A disentrapment programme - the key to future development. Once the UN agencies recognize entrapment, the next steps follow logically - entrapment and disentrapment must be thoroughly discussed by all Malawians, right down to the humblest villager - especially the reason for 2-child families as an alternative to starvation. The first call on every aid dollar must be to see that those who want family planning can get it as soon as possible. Malawi's debts must be cancelled. There must be massive and continuing development aid, and the assurance of food aid and fertilizer, at least in the medium term.
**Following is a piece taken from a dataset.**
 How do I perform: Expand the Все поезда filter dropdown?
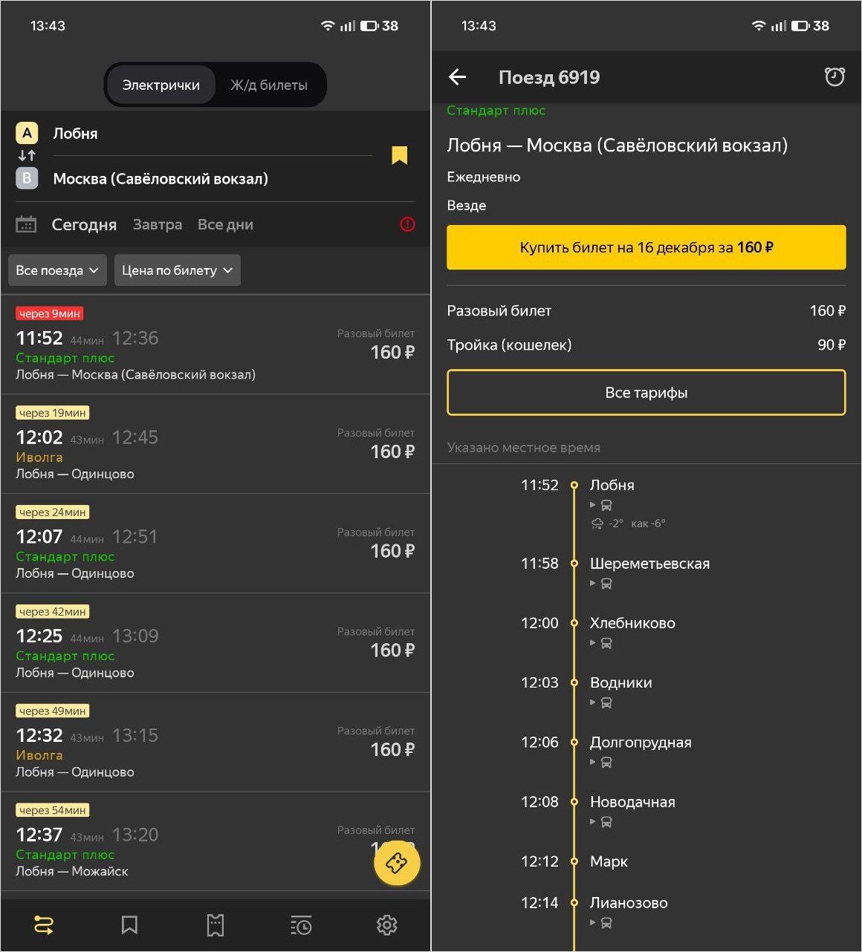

There is also need for massive help with education - the present state of both primary and secondary education is dire indeed, {2} as indeed is the poverty of all government employees.
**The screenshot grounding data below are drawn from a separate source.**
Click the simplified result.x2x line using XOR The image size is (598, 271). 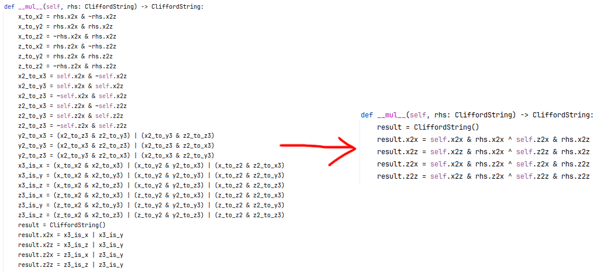pyautogui.click(x=483, y=139)
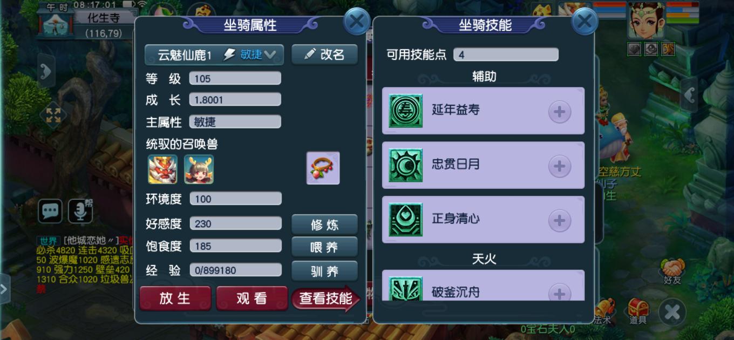Add a point to 正身清心 skill
The width and height of the screenshot is (734, 340).
[x=560, y=220]
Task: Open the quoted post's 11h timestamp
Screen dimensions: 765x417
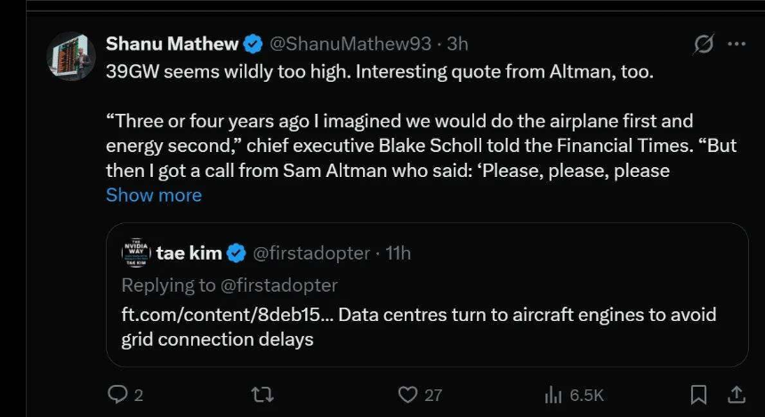Action: tap(397, 253)

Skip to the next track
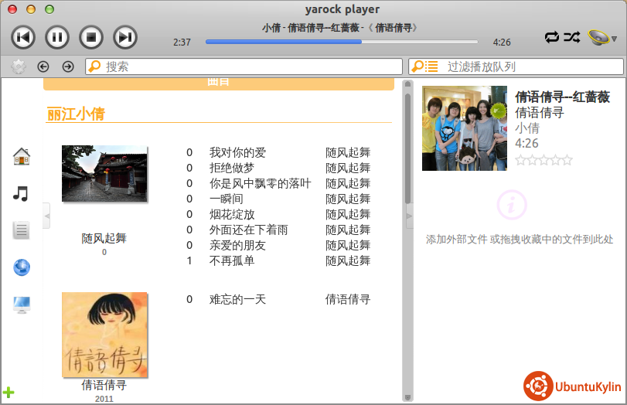tap(125, 36)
2-child families will cause great changes in village society, particularly an ageing community. Villagers will have to care for one another, as indeed they presently do. Should they prefer famine, they will have been given the choice. If the experts (see box) are correct, and they may be, Malawian villagers are the best people to solve their own problems - if they are given the means to do so.
A perspective beyond famine. Famine is inherent in the human condition, not least in Africa, and it is only recently that it has been considered preventable, as in this paper. However, as will have become clear, it will not have been prevented unless some vigorous steps are taken immediately. If they are not taken, or are inadequate, there will be a time of famine, probably in the medium term. Tragically, this can be expected to provide some temporary disentrapment. Had these steps been taken in the 1950s when Leibenstein wrote, or more practically, in the 1960s with the coming of the IUCD (intrauterine contraceptive device) and the Pill, disentrapment would have been easier. Should disentrapment fail and famine come, it is important that the 'sustainability /carrying capacity perspective' outlined her should become part of the Malawian culture, so that famine can be prevented in the longer term. This perspective should be part of of the world culture also, so that famine can eventually be prevented world-wide as one of humanity's ultimate goals.
Much depends on how soon the UN agencies recognize entrapment, and with it the need for disentrapment - this is the sine qua non for effective action. It is the perspective that SP was denied.
It is not the purpose of this paper to discuss the implications which the drastic reductions in fertility necessary in the South, has for Northern lifestyles and resource consumption, since this has been done elsewhere, {13} and on this website.